Courageous Conversations

Daniel Simons

While Pope Francis visited New York City, I left for the country, travelling with Trinity Wall Street to one of our partners in the Indaba process (a diocesan program to facilitate deeper conversation among the parishes). We travelled this time to our partners Rural & Migrant Ministries, located in Sullivan County, two hours north of the city.

Sullivan County is surreal: it has that quintessential New York State beauty that the city’s uber-wealthy retreat to for the weekend. But just beneath the tranquil surface lies a disparate reality. Home to thehuge boom-bust resorts of the mid-20th-century, large numbers of service staff and their families were left behind when they closed. The soil of the county is rich, and so the farming attracts migrant workers. Processing plants have moved out of the city into rural areas where there is less scrutiny on labor practices, and where there is a ready pool of desperate, cheap labor. All this creates a hidden wasteland of human suffering with few resources to address it.

During the weekend we listened to teenagers, some brought to the United States when they were very young, tell their vulnerable stories of graduating in the top 10% of their class, then unable to continue their education because of their undocumented status. Of living in fear of anyone in uniform every day of their lives. Of knowing no other culture than this one yet having to remain invisible within it, leaving no trace, feeling the Trump label “rapist and murderer” whizzing above their heads like a heat-seeking missile.

The striking thing about these students was that they were not complaining; their stories were set in the context of an extraordinary resilience and resolve to take responsibility for their lives, contribute to the society around them, and work for the empowerment of others less fortunate than themselves. They have applied the acronym from the thus-far failed D.R.E.A.M. legislation to themselves and are calling themselves DREAMers among us. These are the citizens any country would want to have!

I come away from this weekend thinking, “Wow, Daniel, you really need to get out more!” My perspective, and that of the rest of our group, has been profoundly altered by only a few conversations, with brief contact with people I will not likely meet again, in a way that feels pivotal and long overdue. I return with the admission that I am not as cognizant of the issues as I thought I was (and I believe this is true for many progressive liberals). We hold all the politically correct opinions on the topic, but remain relatively inert in practice, voting in the primary and general elections, and doing little else.

I’m learning through these encounters that in a world so connected, at the collective level my innocent ignorance about an issue can be deadly for so many others. And that to truly understand the issues of the day, I need to know the people behind them. The weekend reinforced again for me that Conversation and Conversion, linked in etymology, are also essentially linked in practice.

As with the Civil Rights pilgrimage I made last month to Alabama, exposure to the people behind the issues has been my conversion point. “Undocumented immigrant” is a much less remote category now that I’ve met these teenagers struggling to find their way in the world. Those in our circle who were undocumented were no less a part of that circle; we were all an essential US.

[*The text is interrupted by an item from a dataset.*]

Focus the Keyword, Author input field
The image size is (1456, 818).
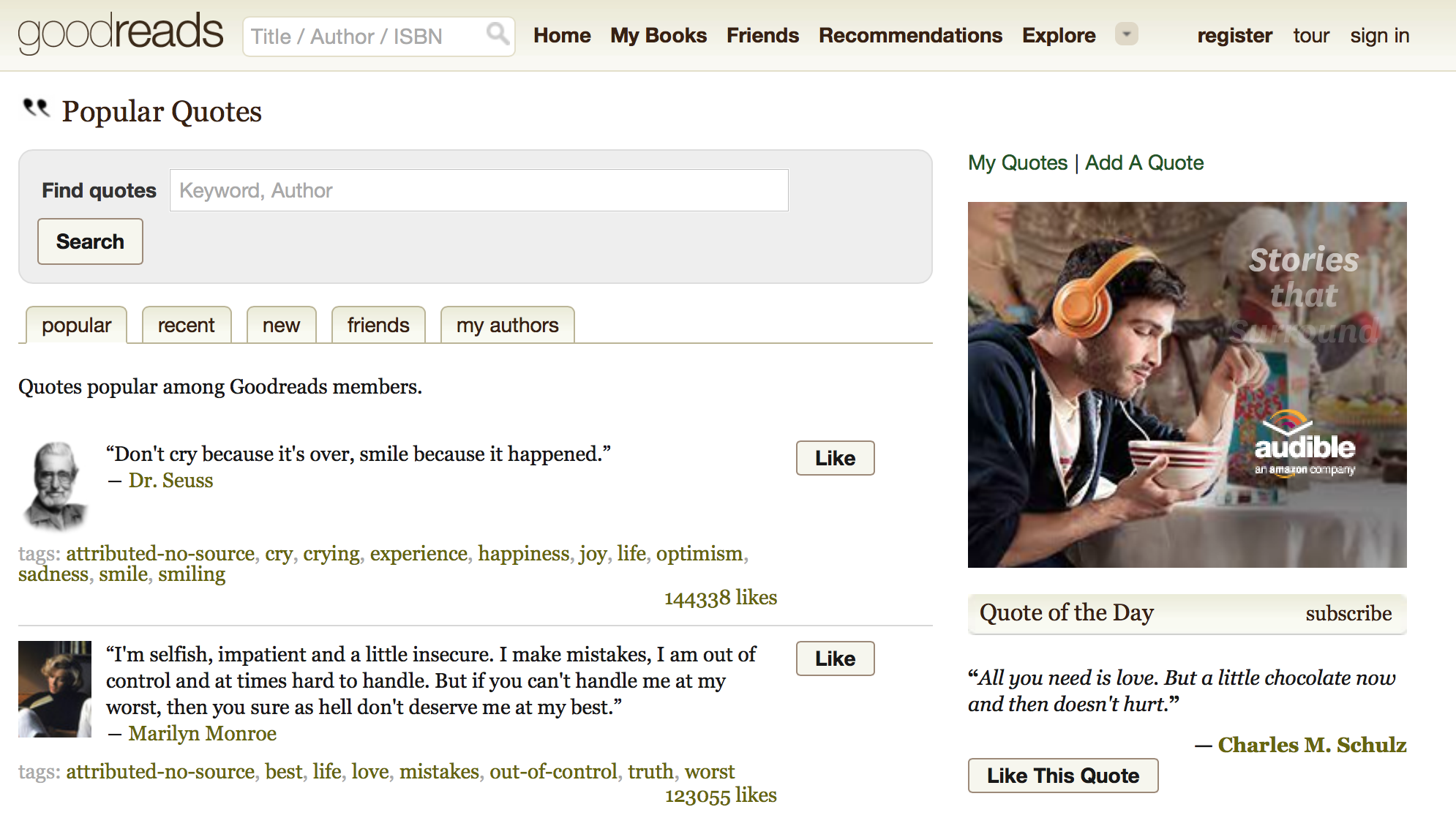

Pope Francis staked his claim and threw down a challenge on the White House lawn when he said ‘I am the son of immigrants.’ He reinforced his approach in nearly every speech he made: that “rights” are grounded in something deeper than international law but rather in our common humanity or created-ness. It’s not a political discussion but a spiritual and a relational one.

This for me is a hopeful combination: the one voice that courageously uses its privilege to speak truth to the millions, and the million voices — often hidden, discounted, discarded, or suppressed — who gather the courage to tell their story in one-on-one encounter. We, the comfortable, have our own courage to gather: to travel a bit, and listen a lot, to these first-hand stories that we until now have barely heard.